Nell’era digitale, sempre più spesso l’erogazione di servizi ai clienti si basa sull’uso in licenza di software non proprietari.
In tali casi, l’efficienza operativa dell’impresa dipende quasi completamente dall’utilizzo di un asset digitale concesso in licenza da una software house che mantiene il possesso del codice sorgente.

I contratti di licenza normalmente prevedono infatti che la società di sviluppo software consegni i soli programmi eseguibili ma non anche i codici sorgente che ne costituiscono il patrimonio di maggior valore, con conseguente interesse alla non divulgazione.  Di contro, l’impresa cliente ha interesse a poter continuare a utilizzare il programma anche nel caso in cui la software house, per le ragioni più disparate, non garantisca più i propri servizi, generalmente di manutenzione e di assistenza.

Può essere quindi una buona idea, quando la proprietà del codice sorgente resta in capo alla società di sviluppo software, prevedere la sottoscrizione di un contratto di source code escrow.

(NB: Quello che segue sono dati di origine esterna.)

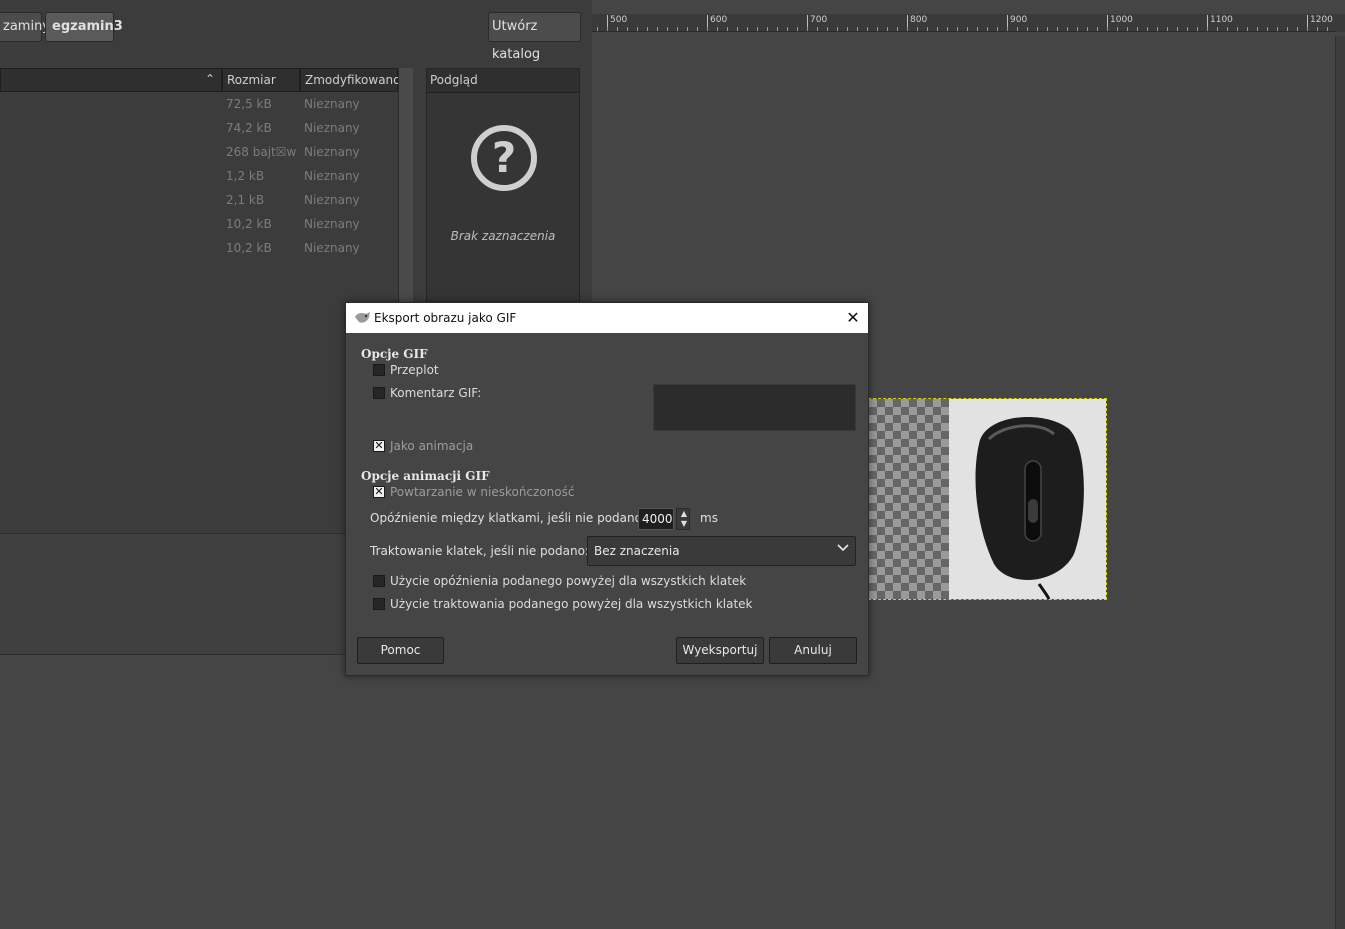 The height and width of the screenshot is (929, 1345). Describe the element at coordinates (1340, 482) in the screenshot. I see `canvas-vertical-scrollbar` at that location. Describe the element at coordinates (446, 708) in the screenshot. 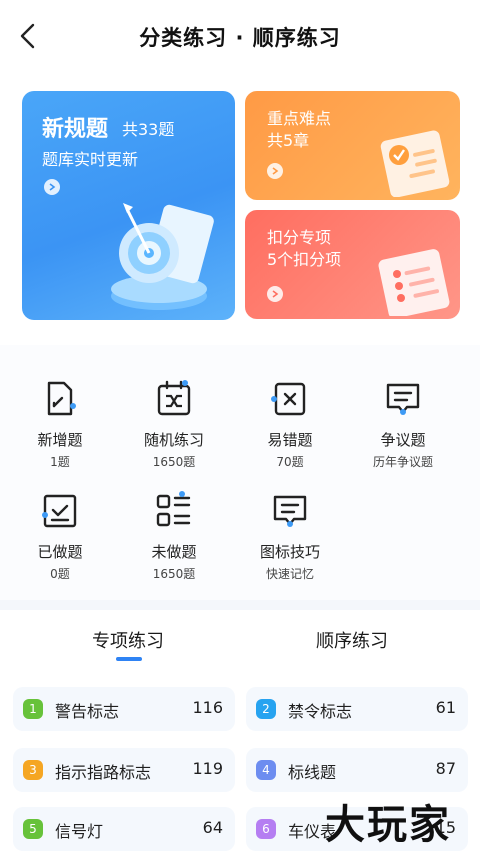

I see `category-count: 61` at that location.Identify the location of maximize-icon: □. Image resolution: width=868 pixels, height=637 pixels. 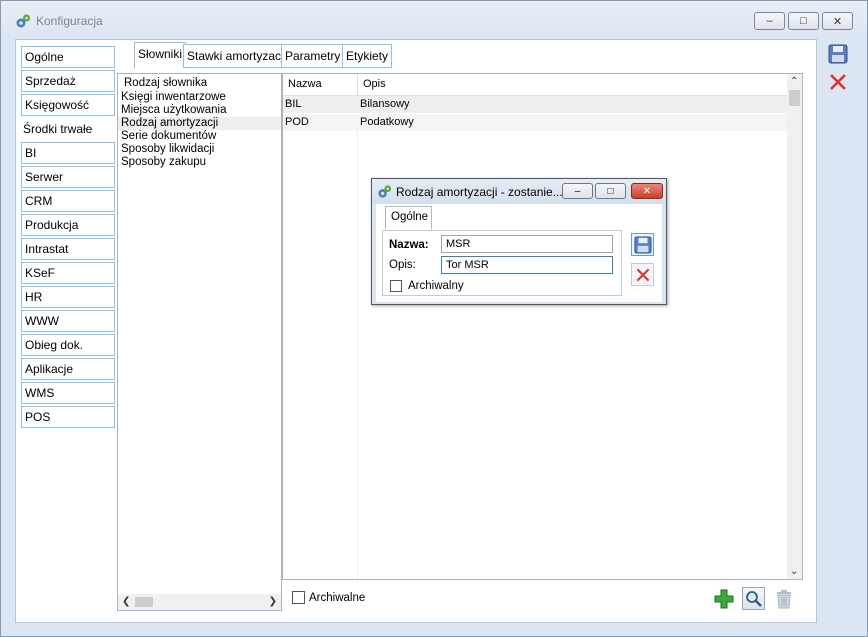
(610, 191).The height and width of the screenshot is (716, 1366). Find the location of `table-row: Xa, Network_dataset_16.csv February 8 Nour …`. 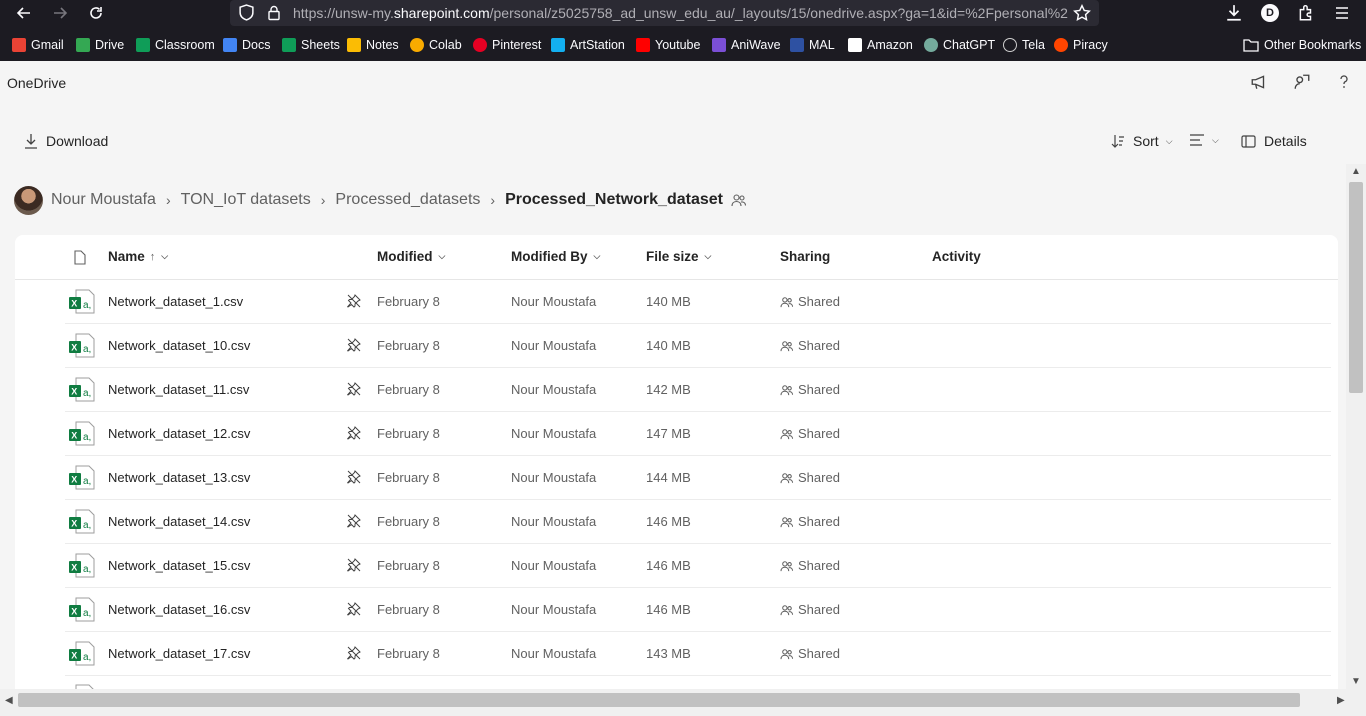

table-row: Xa, Network_dataset_16.csv February 8 Nour … is located at coordinates (698, 610).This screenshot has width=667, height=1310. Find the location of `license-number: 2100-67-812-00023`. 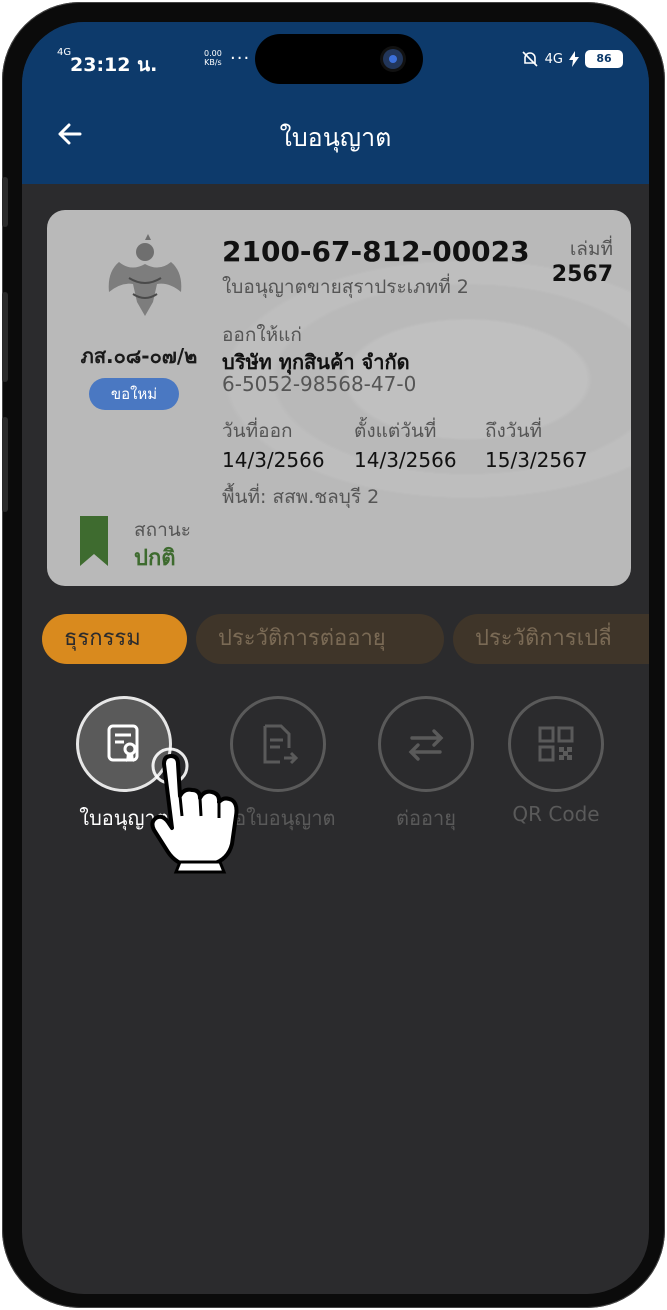

license-number: 2100-67-812-00023 is located at coordinates (376, 252).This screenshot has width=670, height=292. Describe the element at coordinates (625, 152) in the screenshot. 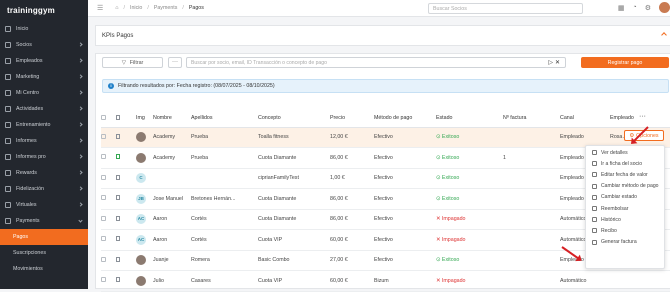

I see `menu-item-ver-detalles: Ver detalles` at that location.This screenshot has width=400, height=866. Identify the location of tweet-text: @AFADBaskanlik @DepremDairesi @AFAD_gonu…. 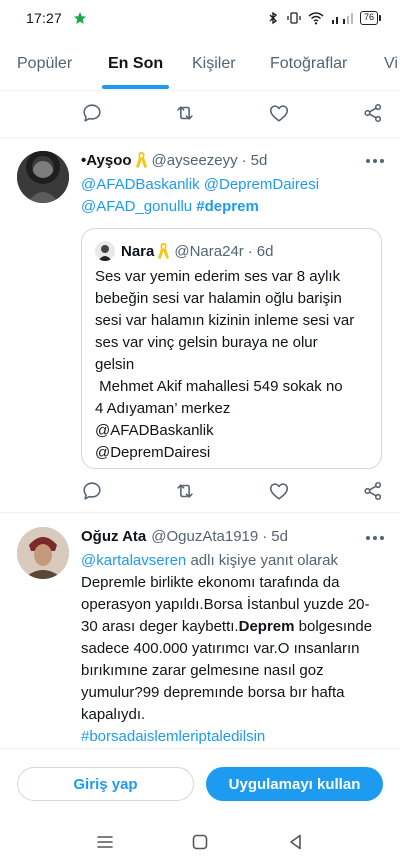
(234, 196).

Questo tipo di accordo, che vede la sua origine nei sistemi di common law e la cui natura è stata indagata inizialmente, nel lontano 2016, dal Tribunale di Oristano con una sentenza storica, prevede il deposito presso un terzo di una copia del codice sorgente di un programma.

Si tratta quindi di un contratto trilaterale che si perfeziona fra l’azienda produttrice del software, il cliente licenziatario e un terzo soggetto imparziale, l’agente di escrow che, di norma, è un notaio.

Secondo lo schema tipico la software house:

  •  concede, dietro pagamento di un corrispettivo, l’utilizzo di un programma per elaboratore di propria realizzazione al cliente senza consegnargli il codice sorgente e
  • deposita contestualmente una copia del programma stesso, completa però del codice sorgente, presso l’agente di escrow,

con l’accordo che, ove la software house non sia più in grado di adempiere ai suoi obblighi contrattuali, il cliente licenziatario possa ottenere dall’agente di escrow il rilascio del codice sorgente.

Questo tipo di contratto consente anche di specificare i casi in cui l’agente di escrow è tenuto a consegnare il codice sorgente.

Di solito vengono previste le ipotesi di liquidazione giudiziale, di cessazione di attività della software house, di mancato adempimento da parte di quest’ultima di un obbligo previsto dal contratto di licenza, di verificarsi di errori nella manutenzione del software. Un’altra possibilità interessante è quella in cui la software house venga acquisita da un’altra società che non intende più trattare quello specifico software.

In tali casi, il cliente potrà ottenere il rilascio del codice sorgente che avverrà:

  •  o automaticamente, a prima richiesta, con la sola notifica all’agente di escrow del verificarsi di una delle condizioni predette,
  • oppure a seguito dell’accertamento della sussistenza di tali condizioni  che può essere anche affidato a un collegio arbitrale.

In conclusione, questo strumento giuridico, che oggi è peraltro offerto anche in forma telematica,apparesicuramenteinteressante e valevole: sempre più spesso società, specie straniere, alle quali viene fornito un bene (pensiamo a un impianto) accompagnato dal software che ne garantisce l’utilizzabilità, richiedono l’inserimento, nel contratto di compravendita, di una clausola che preveda il deposito in escrow.